Steps to Troubleshoot CUCM Database Replication Problems in 5.x and 6.x
(written by Bill Benninghoff, heavily borrowing from material written by Laurie Dotter and Nancy Balsbaugh)
If installation has proceeded correctly, then the informix cdr service should be running on the publisher and on each sub in the cluster.“Cdr” in this context means “Continuous Data Replication”, not call detail records.
In order to setup replication, scripts run during the install process that do these things:
a.define replication on the pub
b.define the template on the pub and realize it (tells pub what to replicate)
c.define replication for each sub
d.realize the template on each sub
e.synch the data between the pub and subs using “cdr sync” or “cdr check”
It is possible that this process broke down at one of the steps.
If you look at the RTMT replication counter and see that the replication state counter is a 3 or a 4 for a given server that means replication has failed for that server.
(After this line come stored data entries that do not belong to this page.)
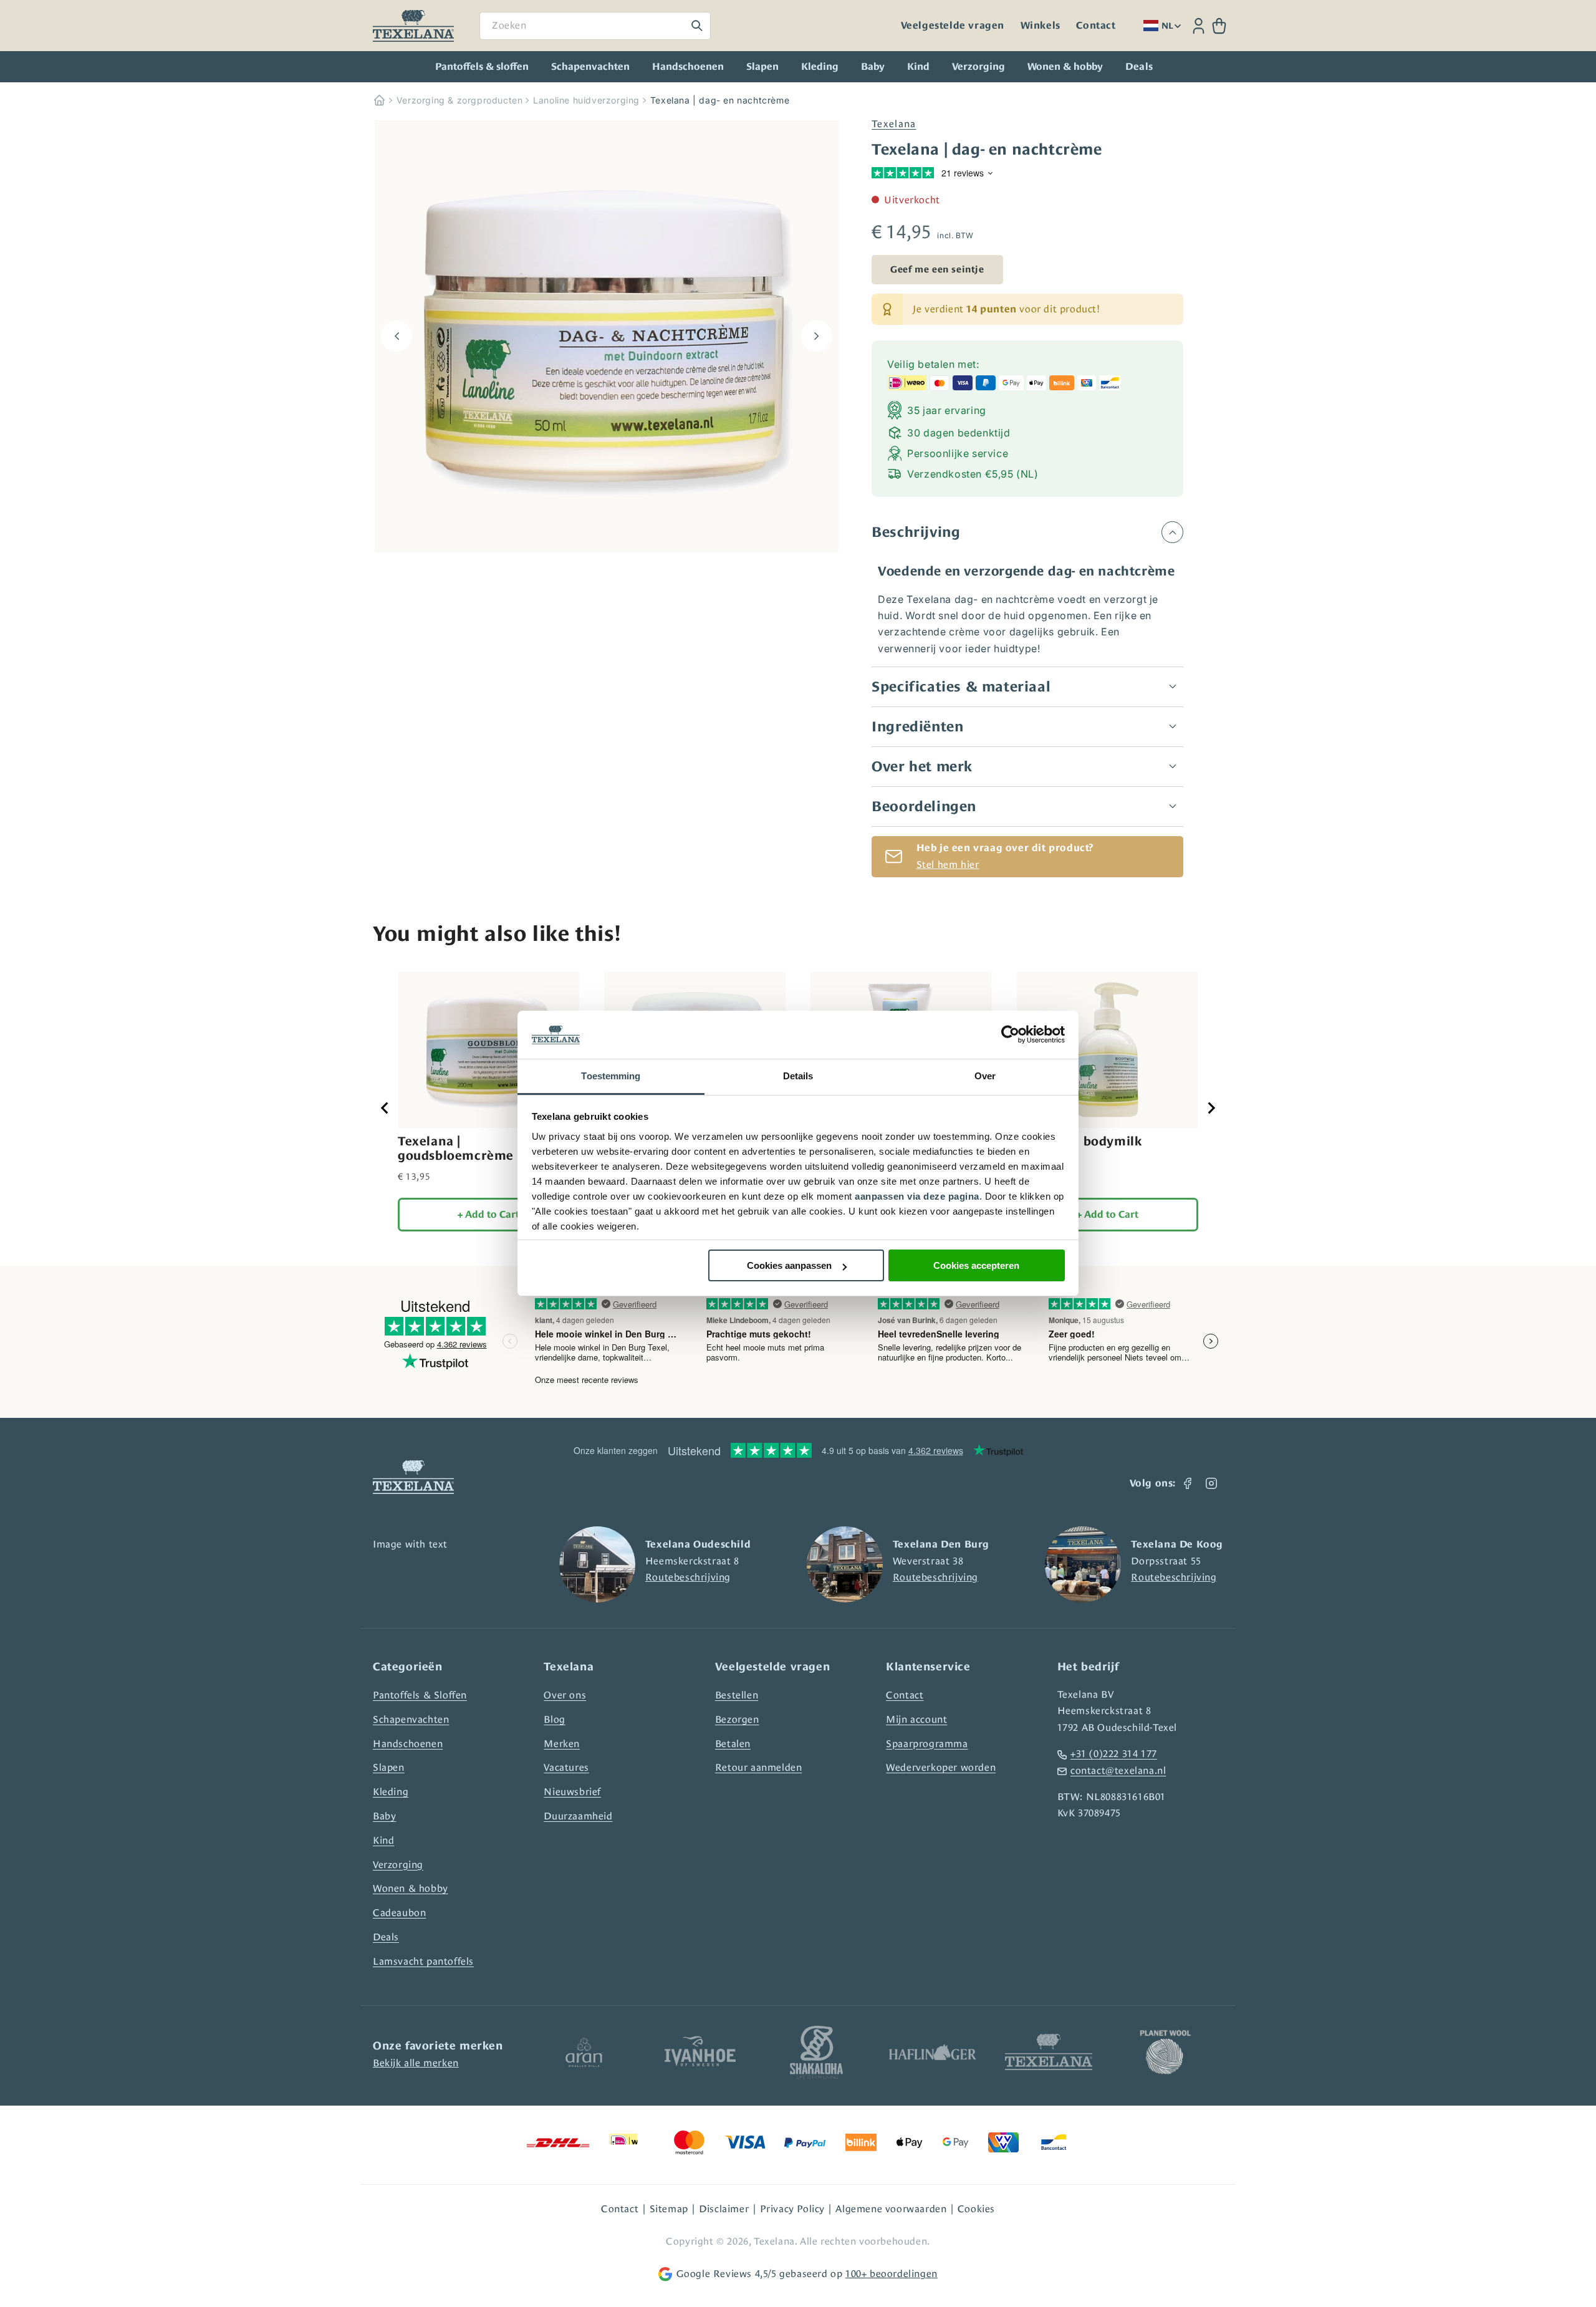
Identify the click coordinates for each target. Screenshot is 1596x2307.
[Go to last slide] (385, 1108)
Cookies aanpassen (789, 1265)
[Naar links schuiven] (396, 336)
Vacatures (566, 1767)
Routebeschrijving (688, 1577)
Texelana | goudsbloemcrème (456, 1148)
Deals (386, 1937)
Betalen (733, 1744)
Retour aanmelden (758, 1767)
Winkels (1040, 25)
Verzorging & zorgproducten (460, 100)
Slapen (762, 66)
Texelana (894, 124)
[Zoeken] (697, 25)
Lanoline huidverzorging (586, 100)
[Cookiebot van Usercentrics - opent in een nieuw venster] (1010, 1035)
Here are some suggested steps to troubleshoot replication.
Check the replication status using the following command logged in on the pub as admin:
utils db replication status
This will generate an output file.Study the file to see if replication is setup to each server and if the data is in synch among the servers.
This section above means that there are no rows missing between the databases on the two servers.They are in perfect synch.
Use “utils dbreplication repair all”command if replication is set up, but some tables are out of sync.If only one sub is out of sync, you can run this on one node, else use “utils dbreplication repair all” to fix it for all nodes
Here is an example of a problem with replication from the ouptut file:
If you see that a server’s status is “Dropped” or “Quiescent” or just missing from the table, then you will need to troubleshoot the network connection between the pub and subs.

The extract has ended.